● **RECORDS SUPPLIED**

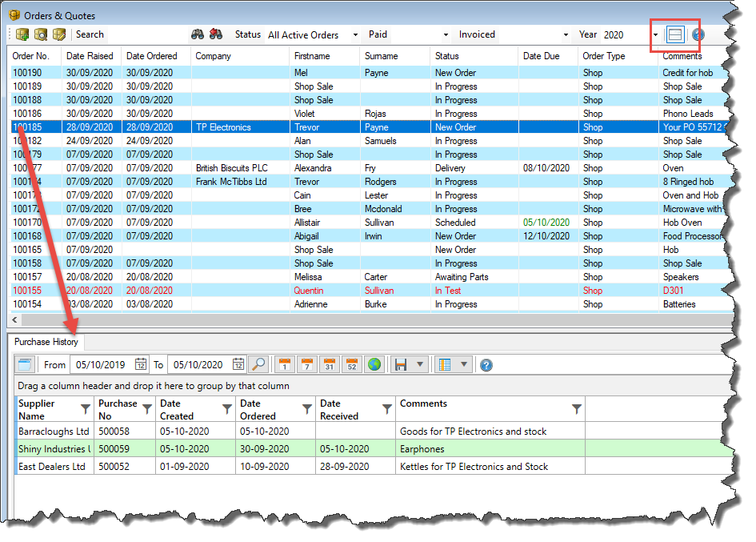Select the Shiny Industries purchase row
Image resolution: width=756 pixels, height=542 pixels.
(x=54, y=449)
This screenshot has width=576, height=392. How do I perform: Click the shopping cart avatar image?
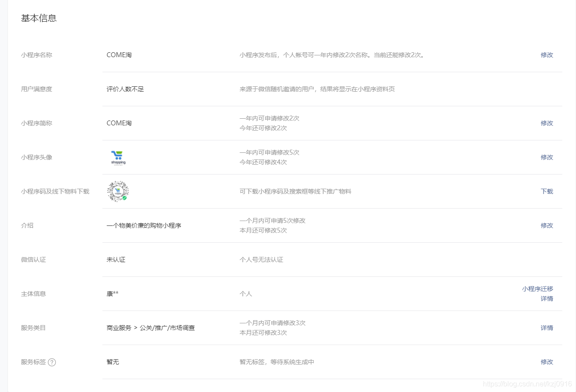tap(117, 157)
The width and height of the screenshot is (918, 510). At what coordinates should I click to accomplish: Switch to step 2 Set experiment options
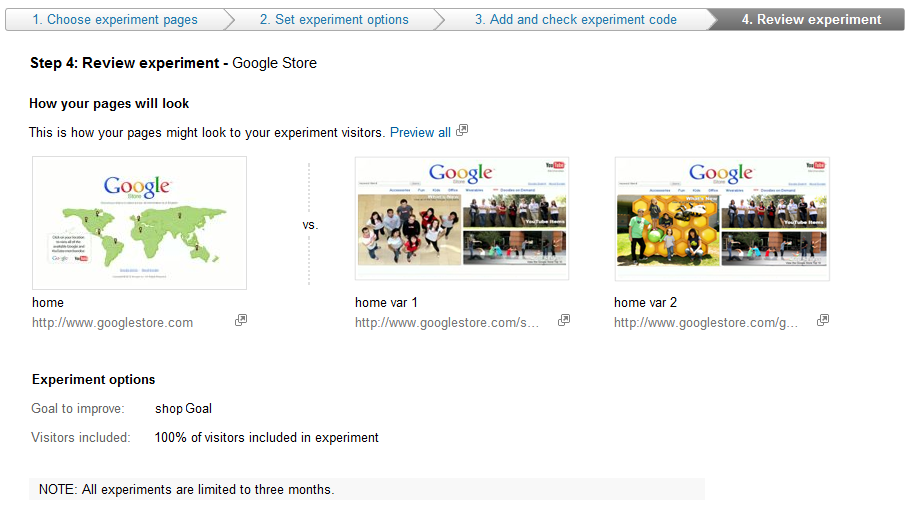tap(334, 19)
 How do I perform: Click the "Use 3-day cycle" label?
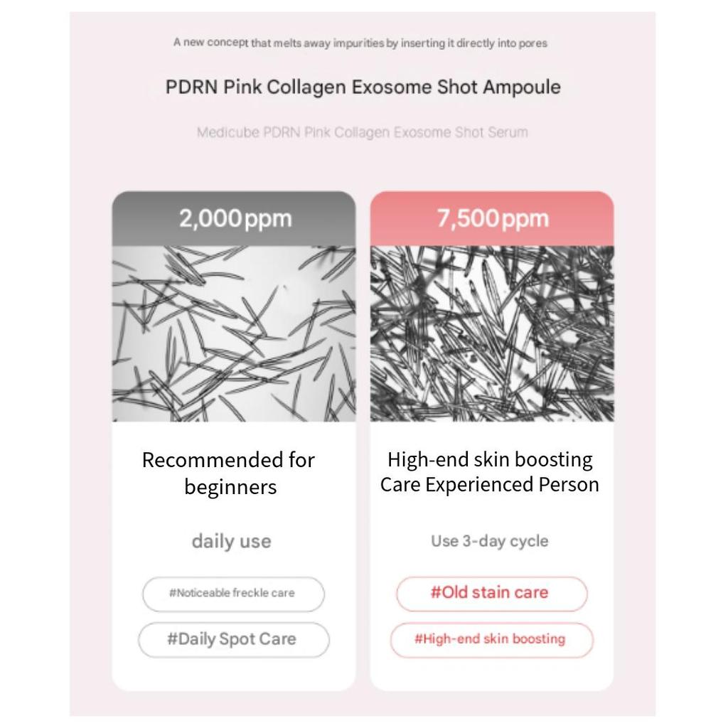[x=490, y=541]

● **EXERCISE AIM**
Please restate word for word the lines above, starting with the line that holds "This screenshot has" and ending with the final line of the records, while leaving out pictures.

● **EXPECTED ANSWER**
This screenshot has width=576, height=392. How do I perform: Click the shopping cart avatar image?
tap(117, 157)
The width and height of the screenshot is (918, 510). At what coordinates should I click to accomplish: Switch to step 2 Set experiment options
tap(334, 19)
 How do I perform: Click the "Use 3-day cycle" label?
[x=490, y=541]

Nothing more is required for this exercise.